## PROBLEM DESCRIPTION:
Rewrite the rows from the start through the line containing "The height and width of the screenshot is (469, 834).", both ends included, replacing "Please return your answer" with "Give your answer" and keeping everything else the same.

___ RECORDS SHOWN ___

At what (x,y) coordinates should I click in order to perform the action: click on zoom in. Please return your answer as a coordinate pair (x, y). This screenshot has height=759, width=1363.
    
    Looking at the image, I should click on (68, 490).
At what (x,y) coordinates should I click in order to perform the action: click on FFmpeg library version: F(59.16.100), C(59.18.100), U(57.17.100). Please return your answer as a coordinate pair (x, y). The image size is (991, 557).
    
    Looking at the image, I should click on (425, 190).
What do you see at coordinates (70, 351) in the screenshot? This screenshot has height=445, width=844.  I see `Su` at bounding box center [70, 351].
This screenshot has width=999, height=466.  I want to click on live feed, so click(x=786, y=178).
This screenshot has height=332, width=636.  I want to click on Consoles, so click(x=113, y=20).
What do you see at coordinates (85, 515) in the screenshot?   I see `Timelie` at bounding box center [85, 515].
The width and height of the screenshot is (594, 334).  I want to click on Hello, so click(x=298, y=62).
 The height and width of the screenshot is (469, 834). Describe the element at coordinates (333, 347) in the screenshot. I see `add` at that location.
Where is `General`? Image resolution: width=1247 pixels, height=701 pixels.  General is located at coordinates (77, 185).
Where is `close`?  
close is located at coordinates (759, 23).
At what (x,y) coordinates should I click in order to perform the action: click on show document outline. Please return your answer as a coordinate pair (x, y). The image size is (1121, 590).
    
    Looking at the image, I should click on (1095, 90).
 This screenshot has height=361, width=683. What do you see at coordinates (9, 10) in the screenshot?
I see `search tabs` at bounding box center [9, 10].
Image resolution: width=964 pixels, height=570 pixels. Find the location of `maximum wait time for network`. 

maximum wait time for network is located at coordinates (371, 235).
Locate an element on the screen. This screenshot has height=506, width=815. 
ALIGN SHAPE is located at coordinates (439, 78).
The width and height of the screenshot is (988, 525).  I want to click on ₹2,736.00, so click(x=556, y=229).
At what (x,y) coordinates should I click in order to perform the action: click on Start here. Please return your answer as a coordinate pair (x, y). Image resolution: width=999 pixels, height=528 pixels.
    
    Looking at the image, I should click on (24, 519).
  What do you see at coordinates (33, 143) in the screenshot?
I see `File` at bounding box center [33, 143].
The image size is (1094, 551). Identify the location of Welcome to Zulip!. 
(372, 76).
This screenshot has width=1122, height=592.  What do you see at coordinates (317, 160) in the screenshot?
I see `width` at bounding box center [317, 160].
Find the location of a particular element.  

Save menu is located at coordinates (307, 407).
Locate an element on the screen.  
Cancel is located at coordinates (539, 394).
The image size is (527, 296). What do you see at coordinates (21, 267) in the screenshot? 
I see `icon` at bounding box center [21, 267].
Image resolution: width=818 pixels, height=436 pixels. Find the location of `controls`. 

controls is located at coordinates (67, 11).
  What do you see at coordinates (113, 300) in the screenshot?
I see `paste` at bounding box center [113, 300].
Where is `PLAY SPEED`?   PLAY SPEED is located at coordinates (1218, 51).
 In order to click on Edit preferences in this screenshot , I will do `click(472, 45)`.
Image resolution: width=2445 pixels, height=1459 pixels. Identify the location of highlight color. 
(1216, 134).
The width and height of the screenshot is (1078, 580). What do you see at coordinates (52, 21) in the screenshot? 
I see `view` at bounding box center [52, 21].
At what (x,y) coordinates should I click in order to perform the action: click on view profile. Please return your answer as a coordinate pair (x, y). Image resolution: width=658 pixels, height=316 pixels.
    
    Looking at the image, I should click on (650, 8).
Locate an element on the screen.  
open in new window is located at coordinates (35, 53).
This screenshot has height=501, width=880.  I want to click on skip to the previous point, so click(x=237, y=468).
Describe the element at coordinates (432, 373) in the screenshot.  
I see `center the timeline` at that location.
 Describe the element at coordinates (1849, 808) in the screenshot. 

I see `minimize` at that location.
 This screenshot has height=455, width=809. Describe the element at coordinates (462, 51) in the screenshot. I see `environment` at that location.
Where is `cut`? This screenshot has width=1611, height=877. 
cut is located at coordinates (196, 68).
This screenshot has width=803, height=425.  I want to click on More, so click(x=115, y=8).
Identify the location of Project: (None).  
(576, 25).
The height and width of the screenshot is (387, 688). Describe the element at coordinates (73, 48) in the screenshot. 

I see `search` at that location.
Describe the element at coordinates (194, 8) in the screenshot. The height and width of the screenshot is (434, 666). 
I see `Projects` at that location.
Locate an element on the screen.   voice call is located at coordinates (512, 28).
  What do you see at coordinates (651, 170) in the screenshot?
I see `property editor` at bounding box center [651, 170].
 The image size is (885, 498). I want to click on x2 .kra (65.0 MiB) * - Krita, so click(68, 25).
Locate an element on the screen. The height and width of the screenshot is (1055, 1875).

___

## RESULT:
At what (x,y) coordinates should I click in order to perform the action: click on zoom in. Give your answer as a coordinate pair (x, y). This screenshot has height=759, width=1363.
    
    Looking at the image, I should click on (68, 490).
At what (x,y) coordinates should I click in order to perform the action: click on FFmpeg library version: F(59.16.100), C(59.18.100), U(57.17.100). Give your answer as a coordinate pair (x, y). The image size is (991, 557).
    
    Looking at the image, I should click on (425, 190).
What do you see at coordinates (70, 351) in the screenshot? This screenshot has height=445, width=844.  I see `Su` at bounding box center [70, 351].
This screenshot has width=999, height=466.  I want to click on live feed, so click(x=786, y=178).
This screenshot has height=332, width=636.  I want to click on Consoles, so click(x=113, y=20).
What do you see at coordinates (85, 515) in the screenshot?   I see `Timelie` at bounding box center [85, 515].
The width and height of the screenshot is (594, 334).  I want to click on Hello, so click(x=298, y=62).
 The height and width of the screenshot is (469, 834). Describe the element at coordinates (333, 347) in the screenshot. I see `add` at that location.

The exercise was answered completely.